Stored items from a collection
• • •

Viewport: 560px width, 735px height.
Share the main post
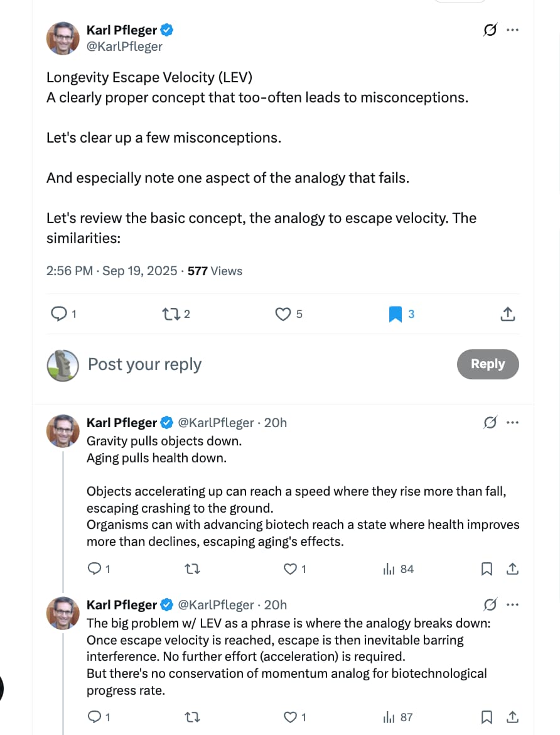point(508,313)
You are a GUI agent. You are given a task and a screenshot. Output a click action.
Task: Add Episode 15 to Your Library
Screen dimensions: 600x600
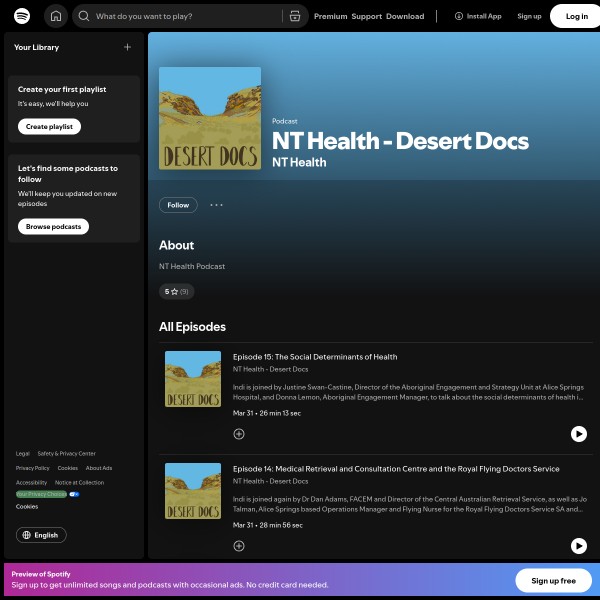point(239,434)
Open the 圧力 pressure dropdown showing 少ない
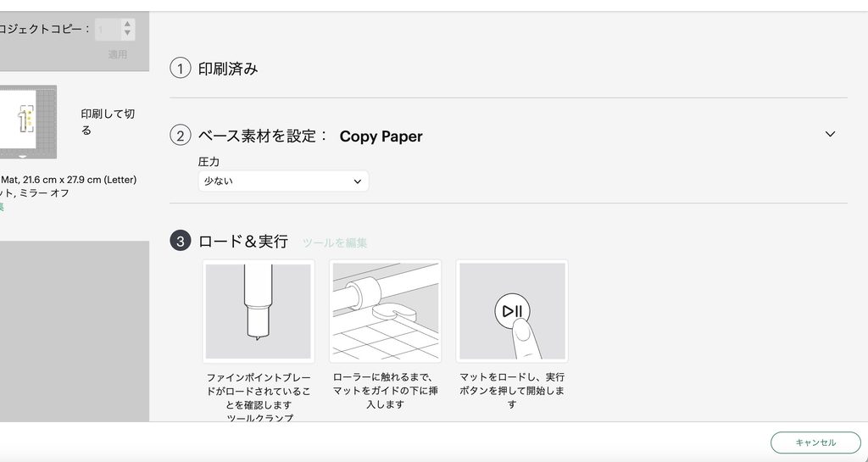Viewport: 868px width, 462px height. point(283,181)
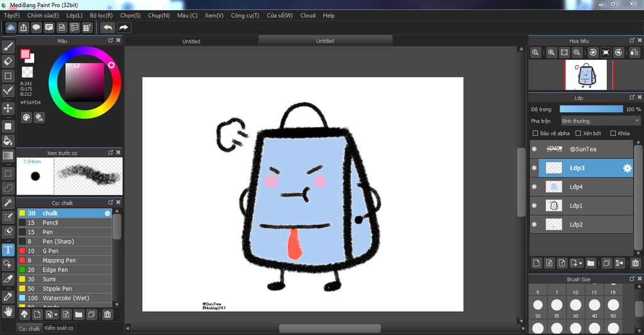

• • •

Repeat every record precisely. Any picture among them stays out of the copy.

» **Task response**:
Viewport: 560px width, 735px height.
Share the main post
point(508,313)
You are a GUI agent. You are given a task and a screenshot. Output a click action.
Task: Add Episode 15 to Your Library
Screen dimensions: 600x600
point(239,434)
Open the 圧力 pressure dropdown showing 少ない
Viewport: 868px width, 462px height. point(283,181)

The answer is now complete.